§ **INSTRUCTIONS FOR THE TASK**:
What is needed is every line of the material that contains "computer".

Start of GIVEN ENTRIES

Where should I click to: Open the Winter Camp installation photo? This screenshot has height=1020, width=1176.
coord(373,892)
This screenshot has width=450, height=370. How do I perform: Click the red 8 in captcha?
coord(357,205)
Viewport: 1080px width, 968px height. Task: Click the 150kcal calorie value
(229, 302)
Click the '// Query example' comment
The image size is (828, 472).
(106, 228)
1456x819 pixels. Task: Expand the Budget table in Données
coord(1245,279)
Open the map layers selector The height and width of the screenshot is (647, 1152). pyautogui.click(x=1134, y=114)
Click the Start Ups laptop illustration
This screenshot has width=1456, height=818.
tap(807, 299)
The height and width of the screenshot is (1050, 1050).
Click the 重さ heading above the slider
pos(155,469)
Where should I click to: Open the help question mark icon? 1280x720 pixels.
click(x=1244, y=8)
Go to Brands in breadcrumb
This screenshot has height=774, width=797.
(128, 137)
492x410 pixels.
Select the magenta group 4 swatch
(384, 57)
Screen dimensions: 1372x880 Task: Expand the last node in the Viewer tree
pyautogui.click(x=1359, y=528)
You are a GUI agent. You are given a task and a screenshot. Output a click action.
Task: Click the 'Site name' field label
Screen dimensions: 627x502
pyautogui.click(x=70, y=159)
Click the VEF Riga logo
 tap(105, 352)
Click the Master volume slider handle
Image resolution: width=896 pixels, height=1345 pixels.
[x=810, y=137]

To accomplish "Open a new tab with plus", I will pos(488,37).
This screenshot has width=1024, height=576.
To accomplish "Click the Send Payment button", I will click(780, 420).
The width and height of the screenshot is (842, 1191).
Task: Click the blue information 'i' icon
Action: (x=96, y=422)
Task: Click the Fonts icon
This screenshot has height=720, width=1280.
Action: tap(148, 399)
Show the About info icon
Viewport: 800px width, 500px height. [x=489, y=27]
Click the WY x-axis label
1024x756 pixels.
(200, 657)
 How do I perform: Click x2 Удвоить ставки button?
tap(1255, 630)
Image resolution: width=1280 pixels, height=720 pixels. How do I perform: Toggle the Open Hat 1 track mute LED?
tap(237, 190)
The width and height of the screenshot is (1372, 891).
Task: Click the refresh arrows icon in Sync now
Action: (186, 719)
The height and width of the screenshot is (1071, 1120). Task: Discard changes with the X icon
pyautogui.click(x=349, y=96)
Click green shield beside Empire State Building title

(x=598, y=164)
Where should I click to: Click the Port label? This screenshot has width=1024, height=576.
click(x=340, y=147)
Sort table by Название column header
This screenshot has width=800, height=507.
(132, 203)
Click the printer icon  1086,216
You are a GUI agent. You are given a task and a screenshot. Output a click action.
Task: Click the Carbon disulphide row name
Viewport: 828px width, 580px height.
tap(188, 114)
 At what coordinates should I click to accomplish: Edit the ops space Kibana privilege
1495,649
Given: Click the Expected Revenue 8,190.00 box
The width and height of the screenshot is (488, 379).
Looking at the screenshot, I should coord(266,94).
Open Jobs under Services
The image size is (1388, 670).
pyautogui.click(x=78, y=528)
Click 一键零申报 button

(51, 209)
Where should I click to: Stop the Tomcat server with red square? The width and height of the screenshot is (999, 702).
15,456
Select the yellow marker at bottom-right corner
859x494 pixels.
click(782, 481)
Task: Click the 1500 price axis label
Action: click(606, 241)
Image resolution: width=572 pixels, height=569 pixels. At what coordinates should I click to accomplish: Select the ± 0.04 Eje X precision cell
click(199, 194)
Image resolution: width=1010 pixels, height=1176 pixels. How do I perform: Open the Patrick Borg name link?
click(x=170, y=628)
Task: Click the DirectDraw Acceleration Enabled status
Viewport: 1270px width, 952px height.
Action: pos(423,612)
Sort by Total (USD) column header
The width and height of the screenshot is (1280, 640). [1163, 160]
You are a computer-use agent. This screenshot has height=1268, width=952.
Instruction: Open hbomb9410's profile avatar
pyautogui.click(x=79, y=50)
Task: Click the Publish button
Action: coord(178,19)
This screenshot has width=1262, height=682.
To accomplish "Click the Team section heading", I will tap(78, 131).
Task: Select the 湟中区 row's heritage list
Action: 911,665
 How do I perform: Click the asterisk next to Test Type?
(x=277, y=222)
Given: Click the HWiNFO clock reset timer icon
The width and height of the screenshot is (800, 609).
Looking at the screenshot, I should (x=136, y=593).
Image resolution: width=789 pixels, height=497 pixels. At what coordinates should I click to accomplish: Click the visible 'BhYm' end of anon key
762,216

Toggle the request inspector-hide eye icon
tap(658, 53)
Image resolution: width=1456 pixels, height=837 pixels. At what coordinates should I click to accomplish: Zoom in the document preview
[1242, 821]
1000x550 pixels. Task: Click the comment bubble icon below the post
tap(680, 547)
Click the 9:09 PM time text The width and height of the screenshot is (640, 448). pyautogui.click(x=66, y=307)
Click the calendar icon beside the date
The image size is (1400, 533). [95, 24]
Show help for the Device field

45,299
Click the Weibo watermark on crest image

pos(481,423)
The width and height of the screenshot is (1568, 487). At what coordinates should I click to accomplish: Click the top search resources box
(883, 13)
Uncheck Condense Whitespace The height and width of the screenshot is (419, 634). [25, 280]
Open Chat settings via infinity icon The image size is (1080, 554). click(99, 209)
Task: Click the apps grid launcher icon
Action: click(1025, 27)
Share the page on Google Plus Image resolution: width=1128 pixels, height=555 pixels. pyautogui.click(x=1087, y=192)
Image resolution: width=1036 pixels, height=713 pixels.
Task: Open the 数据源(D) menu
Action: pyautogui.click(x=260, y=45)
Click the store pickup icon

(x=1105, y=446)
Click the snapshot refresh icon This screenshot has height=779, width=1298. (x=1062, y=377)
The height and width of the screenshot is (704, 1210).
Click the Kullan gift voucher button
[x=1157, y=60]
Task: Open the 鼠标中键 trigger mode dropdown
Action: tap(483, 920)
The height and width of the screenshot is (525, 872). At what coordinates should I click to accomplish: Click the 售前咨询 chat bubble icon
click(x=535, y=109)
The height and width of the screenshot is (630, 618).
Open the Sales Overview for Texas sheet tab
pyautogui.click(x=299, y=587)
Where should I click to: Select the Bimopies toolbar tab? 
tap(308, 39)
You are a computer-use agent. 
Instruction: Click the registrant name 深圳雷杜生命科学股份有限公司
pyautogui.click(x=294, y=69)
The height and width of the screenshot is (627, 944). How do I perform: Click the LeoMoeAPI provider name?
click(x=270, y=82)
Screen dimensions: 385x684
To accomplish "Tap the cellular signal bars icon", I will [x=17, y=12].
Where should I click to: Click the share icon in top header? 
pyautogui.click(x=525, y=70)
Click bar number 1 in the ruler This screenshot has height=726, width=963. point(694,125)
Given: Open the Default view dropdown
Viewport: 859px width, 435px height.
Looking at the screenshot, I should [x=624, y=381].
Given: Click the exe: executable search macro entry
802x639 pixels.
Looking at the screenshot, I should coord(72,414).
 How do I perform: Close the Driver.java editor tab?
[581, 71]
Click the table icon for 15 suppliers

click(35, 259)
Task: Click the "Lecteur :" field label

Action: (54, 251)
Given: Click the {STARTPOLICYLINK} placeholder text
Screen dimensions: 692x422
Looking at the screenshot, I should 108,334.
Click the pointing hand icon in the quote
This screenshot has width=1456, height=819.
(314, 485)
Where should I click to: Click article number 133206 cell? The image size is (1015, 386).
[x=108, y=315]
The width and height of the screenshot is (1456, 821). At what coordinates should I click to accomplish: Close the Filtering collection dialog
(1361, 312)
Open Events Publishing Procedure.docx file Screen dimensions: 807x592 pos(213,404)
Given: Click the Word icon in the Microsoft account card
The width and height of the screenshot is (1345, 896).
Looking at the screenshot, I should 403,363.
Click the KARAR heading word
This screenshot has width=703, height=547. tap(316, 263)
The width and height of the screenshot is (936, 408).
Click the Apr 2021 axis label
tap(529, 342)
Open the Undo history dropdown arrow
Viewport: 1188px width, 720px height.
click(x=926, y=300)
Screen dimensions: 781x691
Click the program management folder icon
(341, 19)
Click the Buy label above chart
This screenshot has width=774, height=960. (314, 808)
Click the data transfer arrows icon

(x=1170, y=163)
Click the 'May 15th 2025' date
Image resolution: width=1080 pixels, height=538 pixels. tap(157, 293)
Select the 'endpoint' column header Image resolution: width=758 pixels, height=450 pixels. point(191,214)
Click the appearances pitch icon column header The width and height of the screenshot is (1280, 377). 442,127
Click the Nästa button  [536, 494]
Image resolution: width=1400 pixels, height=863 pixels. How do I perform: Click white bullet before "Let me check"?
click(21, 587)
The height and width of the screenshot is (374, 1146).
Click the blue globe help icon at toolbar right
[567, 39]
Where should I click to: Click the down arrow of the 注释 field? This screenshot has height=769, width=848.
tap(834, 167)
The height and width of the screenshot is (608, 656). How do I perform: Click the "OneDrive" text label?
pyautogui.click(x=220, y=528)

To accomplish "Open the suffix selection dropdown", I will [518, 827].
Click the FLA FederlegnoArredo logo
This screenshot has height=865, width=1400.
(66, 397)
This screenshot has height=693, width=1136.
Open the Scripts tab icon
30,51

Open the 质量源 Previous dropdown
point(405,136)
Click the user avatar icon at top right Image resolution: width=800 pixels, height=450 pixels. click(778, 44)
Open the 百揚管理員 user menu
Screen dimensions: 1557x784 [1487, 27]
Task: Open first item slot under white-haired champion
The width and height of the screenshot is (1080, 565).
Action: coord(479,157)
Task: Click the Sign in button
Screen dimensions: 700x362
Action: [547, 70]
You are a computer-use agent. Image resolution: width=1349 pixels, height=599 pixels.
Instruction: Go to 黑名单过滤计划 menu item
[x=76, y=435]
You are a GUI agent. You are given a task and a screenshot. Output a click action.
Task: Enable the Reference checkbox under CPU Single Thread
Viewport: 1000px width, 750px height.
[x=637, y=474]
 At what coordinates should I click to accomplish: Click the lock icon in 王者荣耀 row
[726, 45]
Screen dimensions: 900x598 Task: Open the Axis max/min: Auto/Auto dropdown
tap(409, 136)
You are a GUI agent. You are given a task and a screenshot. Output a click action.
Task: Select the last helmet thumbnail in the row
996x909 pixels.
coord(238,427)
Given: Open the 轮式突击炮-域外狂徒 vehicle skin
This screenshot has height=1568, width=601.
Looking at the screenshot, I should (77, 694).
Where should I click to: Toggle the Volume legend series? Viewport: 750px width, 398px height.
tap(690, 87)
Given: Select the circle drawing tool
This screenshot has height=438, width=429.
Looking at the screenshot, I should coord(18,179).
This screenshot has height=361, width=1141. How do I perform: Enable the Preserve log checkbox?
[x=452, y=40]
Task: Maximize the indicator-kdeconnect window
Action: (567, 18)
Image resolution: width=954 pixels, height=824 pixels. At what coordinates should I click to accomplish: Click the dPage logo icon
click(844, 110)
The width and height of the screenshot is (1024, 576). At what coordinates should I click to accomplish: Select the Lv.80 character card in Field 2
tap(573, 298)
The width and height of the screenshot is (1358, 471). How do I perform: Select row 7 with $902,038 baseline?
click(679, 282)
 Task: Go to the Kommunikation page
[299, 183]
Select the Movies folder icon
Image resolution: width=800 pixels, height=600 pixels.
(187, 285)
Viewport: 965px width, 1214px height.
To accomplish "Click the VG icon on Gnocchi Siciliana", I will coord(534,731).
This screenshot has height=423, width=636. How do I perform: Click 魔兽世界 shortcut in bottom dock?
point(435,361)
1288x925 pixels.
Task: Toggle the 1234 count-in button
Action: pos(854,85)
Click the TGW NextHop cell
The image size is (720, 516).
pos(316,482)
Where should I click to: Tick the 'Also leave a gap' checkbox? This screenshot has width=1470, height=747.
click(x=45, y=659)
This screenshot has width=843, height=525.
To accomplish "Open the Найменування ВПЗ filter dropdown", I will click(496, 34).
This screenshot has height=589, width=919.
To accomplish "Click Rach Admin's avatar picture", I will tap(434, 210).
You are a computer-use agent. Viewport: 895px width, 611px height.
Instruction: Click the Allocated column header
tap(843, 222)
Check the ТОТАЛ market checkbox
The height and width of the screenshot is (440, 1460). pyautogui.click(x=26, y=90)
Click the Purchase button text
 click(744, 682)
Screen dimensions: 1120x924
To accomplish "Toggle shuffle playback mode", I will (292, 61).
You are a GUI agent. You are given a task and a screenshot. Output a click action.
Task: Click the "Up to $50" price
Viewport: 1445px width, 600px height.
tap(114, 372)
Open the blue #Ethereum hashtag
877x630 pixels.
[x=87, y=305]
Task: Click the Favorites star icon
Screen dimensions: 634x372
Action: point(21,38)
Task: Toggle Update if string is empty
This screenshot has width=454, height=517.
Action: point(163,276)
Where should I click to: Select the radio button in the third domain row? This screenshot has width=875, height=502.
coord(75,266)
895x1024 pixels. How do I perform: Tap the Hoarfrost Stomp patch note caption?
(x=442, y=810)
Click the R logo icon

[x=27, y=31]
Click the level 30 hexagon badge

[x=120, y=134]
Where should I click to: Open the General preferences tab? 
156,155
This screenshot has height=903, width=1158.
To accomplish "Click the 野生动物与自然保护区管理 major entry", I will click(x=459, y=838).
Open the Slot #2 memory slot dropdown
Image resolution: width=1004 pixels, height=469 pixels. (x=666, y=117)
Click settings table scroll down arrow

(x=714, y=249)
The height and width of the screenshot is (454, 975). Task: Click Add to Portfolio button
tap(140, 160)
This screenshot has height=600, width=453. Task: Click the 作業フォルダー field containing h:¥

End of GIVEN ENTRIES

§ **ANSWER SECTION**:
You are a computer-use agent. This screenshot has height=1268, width=952.
You are a computer-use agent. 
You are a computer-use agent. Image resolution: width=1349 pixels, height=599 pixels.
You are a computer-use agent. Viewport: 895px width, 611px height.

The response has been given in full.